J.S. Bach (1685-1750)

Inleiding
Johann Sebastian Bach werd in 1723 in Leipzig benoemd als cantor in de Thomaskerk en leraar aan de daaraan verbonden Thomasschule.  Door deze combinatie beschikte hij permanent over een goed getraind (jongens)koor.
Hij schreef  een groot aantal cantates, voor elke zondag van het kerkelijk jaar minstens één. De cantates en de passies werden uitgevoerd door leerlingen van het internaat dat aan de kerk verbonden was. Voor Goede Vrijdag 1724 schreef hij de Johannes-Passion.
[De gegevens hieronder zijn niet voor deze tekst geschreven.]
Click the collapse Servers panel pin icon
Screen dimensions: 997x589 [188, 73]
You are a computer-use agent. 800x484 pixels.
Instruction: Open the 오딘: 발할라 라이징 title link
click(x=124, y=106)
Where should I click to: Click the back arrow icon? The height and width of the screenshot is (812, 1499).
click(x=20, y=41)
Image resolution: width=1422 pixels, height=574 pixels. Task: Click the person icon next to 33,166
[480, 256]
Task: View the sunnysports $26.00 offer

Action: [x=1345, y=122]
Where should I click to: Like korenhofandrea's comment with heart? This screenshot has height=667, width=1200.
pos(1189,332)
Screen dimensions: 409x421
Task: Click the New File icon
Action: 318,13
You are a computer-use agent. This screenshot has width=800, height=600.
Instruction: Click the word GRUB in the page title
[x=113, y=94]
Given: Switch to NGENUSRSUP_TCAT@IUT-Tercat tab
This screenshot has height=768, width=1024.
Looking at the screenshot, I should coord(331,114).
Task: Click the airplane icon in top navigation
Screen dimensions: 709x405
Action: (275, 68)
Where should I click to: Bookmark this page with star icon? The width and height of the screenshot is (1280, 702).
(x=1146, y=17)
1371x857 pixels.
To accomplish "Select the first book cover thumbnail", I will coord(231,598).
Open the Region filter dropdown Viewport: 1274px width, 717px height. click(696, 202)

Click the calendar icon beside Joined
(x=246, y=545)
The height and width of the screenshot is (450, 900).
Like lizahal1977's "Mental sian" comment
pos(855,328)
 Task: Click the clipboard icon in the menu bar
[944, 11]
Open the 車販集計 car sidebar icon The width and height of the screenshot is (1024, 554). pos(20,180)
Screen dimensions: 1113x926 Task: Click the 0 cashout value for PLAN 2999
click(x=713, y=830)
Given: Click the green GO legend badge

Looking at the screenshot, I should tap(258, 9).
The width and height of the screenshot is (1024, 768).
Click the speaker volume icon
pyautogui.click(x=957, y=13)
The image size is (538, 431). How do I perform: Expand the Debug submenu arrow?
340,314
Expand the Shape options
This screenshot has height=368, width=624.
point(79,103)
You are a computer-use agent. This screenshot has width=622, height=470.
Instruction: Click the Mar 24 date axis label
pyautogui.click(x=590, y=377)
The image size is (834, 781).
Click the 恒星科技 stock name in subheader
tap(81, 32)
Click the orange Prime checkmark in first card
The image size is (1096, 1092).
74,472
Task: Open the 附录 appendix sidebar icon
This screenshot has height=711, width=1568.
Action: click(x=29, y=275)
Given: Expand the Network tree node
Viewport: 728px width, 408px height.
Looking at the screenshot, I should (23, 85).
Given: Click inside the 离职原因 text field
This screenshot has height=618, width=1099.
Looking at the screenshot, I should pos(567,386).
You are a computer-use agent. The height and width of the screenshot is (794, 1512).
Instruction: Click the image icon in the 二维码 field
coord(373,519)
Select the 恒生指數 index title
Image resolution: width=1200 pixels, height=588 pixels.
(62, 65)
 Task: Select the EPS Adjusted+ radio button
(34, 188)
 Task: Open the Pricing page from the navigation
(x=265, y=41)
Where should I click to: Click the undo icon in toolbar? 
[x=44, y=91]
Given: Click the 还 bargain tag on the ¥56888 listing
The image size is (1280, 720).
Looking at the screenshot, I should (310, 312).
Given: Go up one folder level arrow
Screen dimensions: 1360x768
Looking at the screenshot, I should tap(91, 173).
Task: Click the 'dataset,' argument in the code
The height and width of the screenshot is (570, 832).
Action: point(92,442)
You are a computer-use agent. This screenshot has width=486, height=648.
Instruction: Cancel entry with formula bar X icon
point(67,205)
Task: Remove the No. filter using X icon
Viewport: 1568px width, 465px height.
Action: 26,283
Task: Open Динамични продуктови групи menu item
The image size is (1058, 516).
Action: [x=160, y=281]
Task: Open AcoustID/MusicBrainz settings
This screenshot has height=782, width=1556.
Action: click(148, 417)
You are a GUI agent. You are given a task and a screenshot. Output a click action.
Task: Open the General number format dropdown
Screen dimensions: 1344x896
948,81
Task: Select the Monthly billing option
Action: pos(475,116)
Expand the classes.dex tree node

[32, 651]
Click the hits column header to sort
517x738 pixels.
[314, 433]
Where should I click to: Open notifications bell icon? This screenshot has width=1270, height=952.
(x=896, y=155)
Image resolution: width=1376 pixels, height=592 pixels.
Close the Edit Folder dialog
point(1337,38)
De oorsprong van de passie
Het is een lange kerkelijke traditie, al door Augustinus (345-430) genoemd,  om in de Goede of Stille Week (de week voor Pasen) het lijdensverhaal uit de verschillende evangeliën te lezen. Op Goede Vrijdag is dat het evangelie naar de beschrijving van Johannes. Aanvankelijk werd het verhaal reciterend gezongen.  Verschillende stemmen vertolkten de rol van verteller (evangelist) en van de diverse personages in het verhaal.  
Aan het eind van de Middeleeuwen  ontstonden meerstemmige toonzettingen van het lijdensverhaal, o.a. door de composities van Jacob Obrecht en Orlando di Lasso. De taal van de passie was het Latijn, zoals gebruikelijk in de Rooms-Katholieke kerk. Na de Reformatie werd in de Lutherse kerken deze Goede Vrijdagtraditie voortgezet, waarbij in de nieuwe passiemuziek de volkstaal gebruikt werd.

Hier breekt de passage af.